For anyone tired of writing Object.keys(obj) as (keyof typeof obj)[] every time.

npm install typed-entries
// before
const keys = Object.keys(config) as (keyof typeof config)[];
const entries = Object.entries(config) as [keyof typeof config, string][];

// after
const keys = keys(config);    // ("host" | "port")[]
const entries = entries(config); // (["host", string] | ["port", number])[]

Drop-in replacements. Types are inferred from the object - no manual annotations.

import { keys, entries, fromEntries } from "typed-entries";

const config = { host: "localhost", port: 3000, debug: true };

keys(config);
// ("host" | "port" | "debug")[]

entries(config);
// (["host", string] | ["port", number] | ["debug", boolean])[]

fromEntries([["a", 1], ["b", 2]] as const);
// Record<"a" | "b", 1 | 2>

Why

TypeScript deliberately widens Object.keys() to string[] and Object.entries() to [string, T][]. This is technically correct because objects can have extra properties at runtime. But in practice, when you know the shape, the widened types just create friction.
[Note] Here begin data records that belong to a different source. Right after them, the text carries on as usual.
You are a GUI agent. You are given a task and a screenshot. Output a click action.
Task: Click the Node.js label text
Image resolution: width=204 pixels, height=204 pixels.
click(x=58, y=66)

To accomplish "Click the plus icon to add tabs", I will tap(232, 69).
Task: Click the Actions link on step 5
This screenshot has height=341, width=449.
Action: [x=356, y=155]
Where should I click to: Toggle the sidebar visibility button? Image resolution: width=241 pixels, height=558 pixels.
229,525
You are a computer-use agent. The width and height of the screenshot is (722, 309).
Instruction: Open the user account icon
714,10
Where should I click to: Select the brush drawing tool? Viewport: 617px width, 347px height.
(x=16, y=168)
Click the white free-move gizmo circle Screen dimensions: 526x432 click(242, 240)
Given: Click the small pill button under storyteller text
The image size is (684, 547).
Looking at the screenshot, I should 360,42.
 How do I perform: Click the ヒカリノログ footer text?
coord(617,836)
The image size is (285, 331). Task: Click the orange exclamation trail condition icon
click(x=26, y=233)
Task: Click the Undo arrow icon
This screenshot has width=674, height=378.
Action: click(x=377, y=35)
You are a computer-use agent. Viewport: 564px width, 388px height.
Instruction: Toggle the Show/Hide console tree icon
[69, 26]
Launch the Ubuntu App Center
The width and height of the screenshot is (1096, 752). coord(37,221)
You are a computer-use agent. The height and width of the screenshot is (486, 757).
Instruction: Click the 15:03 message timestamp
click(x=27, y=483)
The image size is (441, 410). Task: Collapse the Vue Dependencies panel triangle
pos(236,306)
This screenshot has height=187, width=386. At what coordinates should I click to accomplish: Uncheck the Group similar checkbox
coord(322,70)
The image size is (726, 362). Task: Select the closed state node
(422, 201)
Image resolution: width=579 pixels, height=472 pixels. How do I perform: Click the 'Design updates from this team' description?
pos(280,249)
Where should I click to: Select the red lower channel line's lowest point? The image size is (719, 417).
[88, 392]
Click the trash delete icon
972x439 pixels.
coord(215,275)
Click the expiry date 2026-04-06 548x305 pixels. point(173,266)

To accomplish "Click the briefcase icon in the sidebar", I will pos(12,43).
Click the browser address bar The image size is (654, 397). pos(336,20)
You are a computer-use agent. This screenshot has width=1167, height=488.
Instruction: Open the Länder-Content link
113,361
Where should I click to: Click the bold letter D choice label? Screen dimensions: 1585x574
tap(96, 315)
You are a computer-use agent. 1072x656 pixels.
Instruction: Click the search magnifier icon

This library provides the narrowed versions as explicit opt-ins. Three functions, ~15 lines, zero dependencies.

API

keys(obj)

Returns (keyof T)[] instead of string[].

keys({ a: 1, b: 2 }); // ("a" | "b")[]
entries(obj)

Returns [K, T[K]][] with the key-value pairs properly associated.

entries({ a: 1, b: "hello" }); // (["a", number] | ["b", string])[]
fromEntries(pairs)

Returns Record<K, V> with the key type preserved, instead of { [k: string]: V }.

fromEntries([["x", 1], ["y", 2]] as const); // Record<"x" | "y", 1 | 2>

When to use this

Use it when you have a known, closed object shape and you're iterating over it. Don't use it on objects that might have extra keys at runtime (e.g., API responses you haven't validated). The standard Object.keys behavior is correct for those cases.

Design decisions

  • Zero dependencies. ~15 lines of TypeScript.
  • Thin wrappers over Object.keys, Object.entries, Object.fromEntries - no runtime logic beyond the cast.
  • Intentionally small scope. No deep utilities, no mapped types, no type-toolbelt expansion.
  • Explicit opt-in to narrowed types, not a global override.